** What you have to do **
Please give back word for word the lines of the material below between the line containing "Beet Agency (324, 1533)" and the line containing "Diagnose of industrial problems (177, 1789)", inclusive.

━━ Material for this exercise

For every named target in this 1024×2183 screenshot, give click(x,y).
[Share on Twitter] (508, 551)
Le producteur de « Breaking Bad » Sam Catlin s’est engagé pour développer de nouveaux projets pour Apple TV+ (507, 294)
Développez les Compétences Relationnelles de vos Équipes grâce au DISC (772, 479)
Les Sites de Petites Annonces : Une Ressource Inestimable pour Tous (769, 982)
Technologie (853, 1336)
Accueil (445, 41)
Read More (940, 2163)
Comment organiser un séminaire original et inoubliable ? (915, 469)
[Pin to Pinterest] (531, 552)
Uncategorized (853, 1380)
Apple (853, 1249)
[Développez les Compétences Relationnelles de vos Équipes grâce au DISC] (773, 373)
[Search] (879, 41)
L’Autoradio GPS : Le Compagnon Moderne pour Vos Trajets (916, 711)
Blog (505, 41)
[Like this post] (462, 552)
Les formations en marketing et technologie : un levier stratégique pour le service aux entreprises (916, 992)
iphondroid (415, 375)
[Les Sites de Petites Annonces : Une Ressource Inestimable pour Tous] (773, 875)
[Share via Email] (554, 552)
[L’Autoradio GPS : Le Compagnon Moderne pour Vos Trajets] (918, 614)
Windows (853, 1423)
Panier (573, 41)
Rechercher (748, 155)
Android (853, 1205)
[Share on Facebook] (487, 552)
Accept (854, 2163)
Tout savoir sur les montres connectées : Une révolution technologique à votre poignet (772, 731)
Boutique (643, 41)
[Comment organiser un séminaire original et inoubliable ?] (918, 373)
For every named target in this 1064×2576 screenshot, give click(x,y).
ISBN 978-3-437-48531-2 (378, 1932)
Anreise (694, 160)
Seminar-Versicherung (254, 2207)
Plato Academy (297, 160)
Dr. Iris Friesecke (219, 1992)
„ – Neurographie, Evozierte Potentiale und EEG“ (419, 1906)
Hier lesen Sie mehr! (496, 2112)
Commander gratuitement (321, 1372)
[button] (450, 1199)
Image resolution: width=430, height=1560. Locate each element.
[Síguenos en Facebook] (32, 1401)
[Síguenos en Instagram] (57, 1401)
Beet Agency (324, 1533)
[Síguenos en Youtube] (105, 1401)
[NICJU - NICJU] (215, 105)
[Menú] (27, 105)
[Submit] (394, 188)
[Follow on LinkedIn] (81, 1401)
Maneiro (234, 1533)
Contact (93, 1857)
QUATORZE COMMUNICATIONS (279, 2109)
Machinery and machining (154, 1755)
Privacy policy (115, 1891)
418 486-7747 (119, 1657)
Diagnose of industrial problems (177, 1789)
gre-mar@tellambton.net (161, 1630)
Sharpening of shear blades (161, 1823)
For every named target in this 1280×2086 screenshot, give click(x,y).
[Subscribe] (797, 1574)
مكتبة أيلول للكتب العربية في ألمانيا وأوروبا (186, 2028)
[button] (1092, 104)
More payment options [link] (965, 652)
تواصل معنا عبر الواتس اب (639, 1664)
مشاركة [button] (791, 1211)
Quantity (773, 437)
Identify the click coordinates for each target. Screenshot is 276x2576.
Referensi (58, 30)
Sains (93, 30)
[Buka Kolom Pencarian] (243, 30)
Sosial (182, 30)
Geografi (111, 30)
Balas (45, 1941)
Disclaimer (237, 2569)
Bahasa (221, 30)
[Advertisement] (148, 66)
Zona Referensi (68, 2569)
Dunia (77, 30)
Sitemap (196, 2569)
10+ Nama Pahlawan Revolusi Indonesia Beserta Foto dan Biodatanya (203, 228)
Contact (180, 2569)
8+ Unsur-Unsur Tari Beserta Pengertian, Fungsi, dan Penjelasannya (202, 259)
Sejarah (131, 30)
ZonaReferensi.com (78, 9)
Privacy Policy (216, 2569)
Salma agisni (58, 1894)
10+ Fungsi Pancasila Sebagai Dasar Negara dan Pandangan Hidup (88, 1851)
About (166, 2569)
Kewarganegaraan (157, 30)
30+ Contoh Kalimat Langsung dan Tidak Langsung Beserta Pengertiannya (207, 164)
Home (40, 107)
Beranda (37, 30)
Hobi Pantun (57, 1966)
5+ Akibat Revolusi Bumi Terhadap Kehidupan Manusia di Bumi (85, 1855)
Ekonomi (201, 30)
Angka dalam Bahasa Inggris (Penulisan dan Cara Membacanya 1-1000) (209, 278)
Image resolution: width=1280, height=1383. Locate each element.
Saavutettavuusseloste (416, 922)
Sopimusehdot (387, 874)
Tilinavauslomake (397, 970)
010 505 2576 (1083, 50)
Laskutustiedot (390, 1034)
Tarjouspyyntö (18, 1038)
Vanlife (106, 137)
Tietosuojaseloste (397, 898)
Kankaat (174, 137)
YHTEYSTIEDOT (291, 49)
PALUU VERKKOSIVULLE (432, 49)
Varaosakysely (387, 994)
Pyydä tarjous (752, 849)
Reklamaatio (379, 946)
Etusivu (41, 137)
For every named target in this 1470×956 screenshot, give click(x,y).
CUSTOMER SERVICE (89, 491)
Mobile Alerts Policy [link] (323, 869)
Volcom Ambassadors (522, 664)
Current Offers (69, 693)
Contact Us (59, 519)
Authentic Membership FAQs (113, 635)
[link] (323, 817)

━━━━

** Output of the exercise **
Beet Agency (324, 1533)
[Síguenos en Youtube] (105, 1401)
[NICJU - NICJU] (215, 105)
[Menú] (27, 105)
[Submit] (394, 188)
[Follow on LinkedIn] (81, 1401)
Maneiro (234, 1533)
Contact (93, 1857)
QUATORZE COMMUNICATIONS (279, 2109)
Machinery and machining (154, 1755)
Privacy policy (115, 1891)
418 486-7747 (119, 1657)
Diagnose of industrial problems (177, 1789)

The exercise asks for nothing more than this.